(PROVIDED RECORDS Opens)
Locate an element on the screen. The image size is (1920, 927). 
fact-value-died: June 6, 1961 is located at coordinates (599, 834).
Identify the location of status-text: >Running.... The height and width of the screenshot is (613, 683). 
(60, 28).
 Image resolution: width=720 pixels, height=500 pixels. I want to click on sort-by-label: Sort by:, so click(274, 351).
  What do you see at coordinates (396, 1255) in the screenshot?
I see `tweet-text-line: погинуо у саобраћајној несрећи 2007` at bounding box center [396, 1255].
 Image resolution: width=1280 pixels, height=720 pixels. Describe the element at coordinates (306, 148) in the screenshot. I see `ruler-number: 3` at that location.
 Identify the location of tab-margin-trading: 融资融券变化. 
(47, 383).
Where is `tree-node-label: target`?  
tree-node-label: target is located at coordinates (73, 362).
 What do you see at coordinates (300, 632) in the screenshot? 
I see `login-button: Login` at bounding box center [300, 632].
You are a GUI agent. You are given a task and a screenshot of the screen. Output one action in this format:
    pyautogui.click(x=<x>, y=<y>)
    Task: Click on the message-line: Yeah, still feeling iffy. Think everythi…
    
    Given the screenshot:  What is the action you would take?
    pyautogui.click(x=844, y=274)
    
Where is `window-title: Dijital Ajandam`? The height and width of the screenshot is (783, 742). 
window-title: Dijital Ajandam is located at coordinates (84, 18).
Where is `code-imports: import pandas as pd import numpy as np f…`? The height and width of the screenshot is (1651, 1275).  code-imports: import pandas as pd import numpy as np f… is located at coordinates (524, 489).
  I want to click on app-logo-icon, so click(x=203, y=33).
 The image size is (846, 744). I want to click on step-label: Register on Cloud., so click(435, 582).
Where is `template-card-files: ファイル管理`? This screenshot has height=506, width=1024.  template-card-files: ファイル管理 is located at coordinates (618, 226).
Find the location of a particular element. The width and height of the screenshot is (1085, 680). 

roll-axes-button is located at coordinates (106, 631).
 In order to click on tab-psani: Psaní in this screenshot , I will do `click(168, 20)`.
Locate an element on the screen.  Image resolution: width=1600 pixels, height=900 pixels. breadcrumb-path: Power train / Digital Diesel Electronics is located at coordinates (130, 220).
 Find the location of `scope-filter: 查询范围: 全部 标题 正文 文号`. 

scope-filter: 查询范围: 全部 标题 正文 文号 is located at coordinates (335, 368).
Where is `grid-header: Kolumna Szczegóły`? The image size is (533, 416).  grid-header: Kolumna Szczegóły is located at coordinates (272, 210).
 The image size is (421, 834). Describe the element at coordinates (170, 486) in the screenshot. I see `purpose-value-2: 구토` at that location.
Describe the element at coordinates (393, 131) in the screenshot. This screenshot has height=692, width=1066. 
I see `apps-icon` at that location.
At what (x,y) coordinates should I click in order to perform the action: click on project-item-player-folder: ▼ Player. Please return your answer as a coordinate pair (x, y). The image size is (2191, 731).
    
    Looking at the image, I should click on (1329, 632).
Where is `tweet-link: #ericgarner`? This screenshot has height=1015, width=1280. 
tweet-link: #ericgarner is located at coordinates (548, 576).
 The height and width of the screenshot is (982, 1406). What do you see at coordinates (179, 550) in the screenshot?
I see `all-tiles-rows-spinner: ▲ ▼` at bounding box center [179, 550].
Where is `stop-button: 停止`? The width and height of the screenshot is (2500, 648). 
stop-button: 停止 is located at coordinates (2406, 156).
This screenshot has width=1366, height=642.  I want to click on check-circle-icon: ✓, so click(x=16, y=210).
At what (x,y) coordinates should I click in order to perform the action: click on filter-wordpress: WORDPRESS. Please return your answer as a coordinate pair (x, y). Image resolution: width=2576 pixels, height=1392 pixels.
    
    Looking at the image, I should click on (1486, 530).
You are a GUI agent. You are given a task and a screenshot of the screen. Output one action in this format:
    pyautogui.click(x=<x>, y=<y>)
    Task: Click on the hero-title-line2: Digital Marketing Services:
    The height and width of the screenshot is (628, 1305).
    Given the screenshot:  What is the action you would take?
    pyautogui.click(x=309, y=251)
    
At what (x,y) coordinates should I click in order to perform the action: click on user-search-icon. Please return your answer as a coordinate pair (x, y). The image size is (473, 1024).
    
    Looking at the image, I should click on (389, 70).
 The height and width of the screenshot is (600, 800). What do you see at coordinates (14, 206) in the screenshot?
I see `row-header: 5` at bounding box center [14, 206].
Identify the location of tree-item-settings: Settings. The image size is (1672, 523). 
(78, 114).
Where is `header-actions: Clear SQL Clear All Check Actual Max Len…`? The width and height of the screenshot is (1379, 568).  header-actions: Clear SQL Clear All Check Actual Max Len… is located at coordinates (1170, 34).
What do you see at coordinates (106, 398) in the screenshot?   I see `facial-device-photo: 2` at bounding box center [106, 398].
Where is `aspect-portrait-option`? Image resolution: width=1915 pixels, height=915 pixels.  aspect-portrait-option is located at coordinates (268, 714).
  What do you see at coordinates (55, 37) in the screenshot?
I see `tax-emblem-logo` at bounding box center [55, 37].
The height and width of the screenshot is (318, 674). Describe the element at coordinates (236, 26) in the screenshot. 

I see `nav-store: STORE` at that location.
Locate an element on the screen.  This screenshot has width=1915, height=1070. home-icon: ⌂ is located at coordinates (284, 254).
(PROVIDED RECORDS Closes)
TASK BRIEF
Reproduce all of the items above word for word, with nothing added or changed.

ANSWER TO THIS TASK
Locate an element on the screen. The image size is (1920, 927). 
fact-value-died: June 6, 1961 is located at coordinates (599, 834).
Identify the location of status-text: >Running.... The height and width of the screenshot is (613, 683). 
(60, 28).
 Image resolution: width=720 pixels, height=500 pixels. I want to click on sort-by-label: Sort by:, so click(274, 351).
  What do you see at coordinates (396, 1255) in the screenshot?
I see `tweet-text-line: погинуо у саобраћајној несрећи 2007` at bounding box center [396, 1255].
 Image resolution: width=1280 pixels, height=720 pixels. Describe the element at coordinates (306, 148) in the screenshot. I see `ruler-number: 3` at that location.
 Identify the location of tab-margin-trading: 融资融券变化. 
(47, 383).
Where is `tree-node-label: target`?  
tree-node-label: target is located at coordinates (73, 362).
 What do you see at coordinates (300, 632) in the screenshot? 
I see `login-button: Login` at bounding box center [300, 632].
You are a GUI agent. You are given a task and a screenshot of the screen. Output one action in this format:
    pyautogui.click(x=<x>, y=<y>)
    Task: Click on the message-line: Yeah, still feeling iffy. Think everythi…
    
    Given the screenshot:  What is the action you would take?
    pyautogui.click(x=844, y=274)
    
Where is `window-title: Dijital Ajandam`? The height and width of the screenshot is (783, 742). 
window-title: Dijital Ajandam is located at coordinates (84, 18).
Where is `code-imports: import pandas as pd import numpy as np f…`? The height and width of the screenshot is (1651, 1275).  code-imports: import pandas as pd import numpy as np f… is located at coordinates (524, 489).
  I want to click on app-logo-icon, so click(x=203, y=33).
 The image size is (846, 744). I want to click on step-label: Register on Cloud., so click(435, 582).
Where is `template-card-files: ファイル管理`? This screenshot has height=506, width=1024.  template-card-files: ファイル管理 is located at coordinates (618, 226).
Find the location of a particular element. The width and height of the screenshot is (1085, 680). 

roll-axes-button is located at coordinates (106, 631).
 In order to click on tab-psani: Psaní in this screenshot , I will do `click(168, 20)`.
Locate an element on the screen.  Image resolution: width=1600 pixels, height=900 pixels. breadcrumb-path: Power train / Digital Diesel Electronics is located at coordinates (130, 220).
 Find the location of `scope-filter: 查询范围: 全部 标题 正文 文号`. 

scope-filter: 查询范围: 全部 标题 正文 文号 is located at coordinates (335, 368).
Where is `grid-header: Kolumna Szczegóły`? The image size is (533, 416).  grid-header: Kolumna Szczegóły is located at coordinates (272, 210).
 The image size is (421, 834). Describe the element at coordinates (170, 486) in the screenshot. I see `purpose-value-2: 구토` at that location.
Describe the element at coordinates (393, 131) in the screenshot. This screenshot has height=692, width=1066. 
I see `apps-icon` at that location.
At what (x,y) coordinates should I click in order to perform the action: click on project-item-player-folder: ▼ Player. Please return your answer as a coordinate pair (x, y). The image size is (2191, 731).
    
    Looking at the image, I should click on (1329, 632).
Where is `tweet-link: #ericgarner`? This screenshot has height=1015, width=1280. 
tweet-link: #ericgarner is located at coordinates (548, 576).
 The height and width of the screenshot is (982, 1406). What do you see at coordinates (179, 550) in the screenshot?
I see `all-tiles-rows-spinner: ▲ ▼` at bounding box center [179, 550].
Where is `stop-button: 停止`? The width and height of the screenshot is (2500, 648). 
stop-button: 停止 is located at coordinates (2406, 156).
This screenshot has width=1366, height=642.  I want to click on check-circle-icon: ✓, so click(x=16, y=210).
At what (x,y) coordinates should I click in order to perform the action: click on filter-wordpress: WORDPRESS. Please return your answer as a coordinate pair (x, y). Image resolution: width=2576 pixels, height=1392 pixels.
    
    Looking at the image, I should click on (1486, 530).
You are a GUI agent. You are given a task and a screenshot of the screen. Output one action in this format:
    pyautogui.click(x=<x>, y=<y>)
    Task: Click on the hero-title-line2: Digital Marketing Services:
    The height and width of the screenshot is (628, 1305).
    Given the screenshot:  What is the action you would take?
    pyautogui.click(x=309, y=251)
    
At what (x,y) coordinates should I click in order to perform the action: click on user-search-icon. Please return your answer as a coordinate pair (x, y). The image size is (473, 1024).
    
    Looking at the image, I should click on (389, 70).
 The height and width of the screenshot is (600, 800). What do you see at coordinates (14, 206) in the screenshot?
I see `row-header: 5` at bounding box center [14, 206].
Identify the location of tree-item-settings: Settings. The image size is (1672, 523). 
(78, 114).
Where is `header-actions: Clear SQL Clear All Check Actual Max Len…`? The width and height of the screenshot is (1379, 568).  header-actions: Clear SQL Clear All Check Actual Max Len… is located at coordinates (1170, 34).
What do you see at coordinates (106, 398) in the screenshot?   I see `facial-device-photo: 2` at bounding box center [106, 398].
Where is `aspect-portrait-option`? Image resolution: width=1915 pixels, height=915 pixels.  aspect-portrait-option is located at coordinates (268, 714).
  What do you see at coordinates (55, 37) in the screenshot?
I see `tax-emblem-logo` at bounding box center [55, 37].
The height and width of the screenshot is (318, 674). Describe the element at coordinates (236, 26) in the screenshot. 

I see `nav-store: STORE` at that location.
Locate an element on the screen.  This screenshot has width=1915, height=1070. home-icon: ⌂ is located at coordinates (284, 254).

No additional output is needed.